Aku termasuk orang yang bawel dan hobi berceloteh, bahkan untuk yang tak penting pun. Jadi, bias disimpulkan aku punya segudang—segunung pertanyaan yang kadang menyebalkan jika tak kutemu jawab. Lebih menyebalkan lagi, jika aku acap mempertanyakan perihal yang tak terpikirkan manusia awamnya, atau saja perihal di luar logika dan tabu.

Aku pernah dinasehati, lebih dari seorang, begini—jangan terlalu banyak menanyakan yang kau tak tahu, jalani saja yang sudah ada dengan inginmu dan dengan kebaikan, jangan suka vokal sendiri, kita ini cuma titipan dan mahkluk kecil.

Aku pernah menanggapi hal itu dengan berkata, apa salah aku bertanya dan banyak tanya? Pertanyaanku semua muncul begitu saja ketika aku bingung mengapa hal-hal itu demikian adanya, bingung tanda berpikir, bukankah berpikir tanda kita hidup. Ada sebagai manusia. Manusia yang diberi akal. Maaflah jika aku berlebihan. Maklum, aku ini cerewet. Mungkin, bagi orang lain, aku insan yang tak bersyukur dan terlalu banyak menuntut. Bisa jadi.

Pertanyaan terbesarku, kukutip dari dialog dalam tokoh Umi pada film Perempuan Berkalung Sorban. Begini bunyinya, “… diam bukan berarti tidak membela. Ada hal yang tidak bisa kita lakukan seperti yang kita inginkan.
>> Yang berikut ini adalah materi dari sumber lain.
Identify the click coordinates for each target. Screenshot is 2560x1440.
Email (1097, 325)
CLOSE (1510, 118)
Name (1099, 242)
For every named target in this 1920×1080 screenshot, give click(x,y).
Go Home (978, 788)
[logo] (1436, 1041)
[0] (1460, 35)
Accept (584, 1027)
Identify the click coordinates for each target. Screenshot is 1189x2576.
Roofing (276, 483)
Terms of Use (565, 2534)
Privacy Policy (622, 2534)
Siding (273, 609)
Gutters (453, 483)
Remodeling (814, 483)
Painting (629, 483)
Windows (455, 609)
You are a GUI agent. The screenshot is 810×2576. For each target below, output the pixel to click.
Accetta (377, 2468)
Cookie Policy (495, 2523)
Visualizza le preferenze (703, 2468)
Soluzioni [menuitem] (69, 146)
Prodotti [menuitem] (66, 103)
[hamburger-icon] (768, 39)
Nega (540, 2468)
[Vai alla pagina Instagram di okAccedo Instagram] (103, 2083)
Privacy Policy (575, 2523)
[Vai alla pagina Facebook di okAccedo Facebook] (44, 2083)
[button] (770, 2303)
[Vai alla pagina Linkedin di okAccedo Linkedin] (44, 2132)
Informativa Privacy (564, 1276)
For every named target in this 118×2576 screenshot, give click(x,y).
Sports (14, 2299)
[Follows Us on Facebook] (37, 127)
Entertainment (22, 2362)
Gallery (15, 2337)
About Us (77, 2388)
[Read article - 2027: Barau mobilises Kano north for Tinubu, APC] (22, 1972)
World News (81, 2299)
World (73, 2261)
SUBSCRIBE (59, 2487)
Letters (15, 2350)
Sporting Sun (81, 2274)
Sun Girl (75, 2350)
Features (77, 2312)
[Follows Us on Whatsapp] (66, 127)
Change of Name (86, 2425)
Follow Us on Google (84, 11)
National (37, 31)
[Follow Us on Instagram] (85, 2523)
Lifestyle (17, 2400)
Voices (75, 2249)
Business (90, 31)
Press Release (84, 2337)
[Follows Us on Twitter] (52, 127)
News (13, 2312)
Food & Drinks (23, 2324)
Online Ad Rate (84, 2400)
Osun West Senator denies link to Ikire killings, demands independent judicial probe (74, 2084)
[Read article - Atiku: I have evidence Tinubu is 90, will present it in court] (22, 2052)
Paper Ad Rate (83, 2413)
Kita adalah peremuan yang hidup dalam kondisi tidak seimbang…” kira-kira demikian, mungkin tidak tepat.

Tanpa atau dengan menilik peran serta kisah yang disajikan dalam film, personal—kuberpikir, dengan perjalanan hidup seorang perempuan yang di akhir cerita memang tak happy dan dari sempurna bahkan sedikit indah, namun ia mampu membuktikan dan mengangkat sedikit wajah perempuan (kaumku) di mata dunia umumnya—di mata keluarga dan sekitarnya khususnya.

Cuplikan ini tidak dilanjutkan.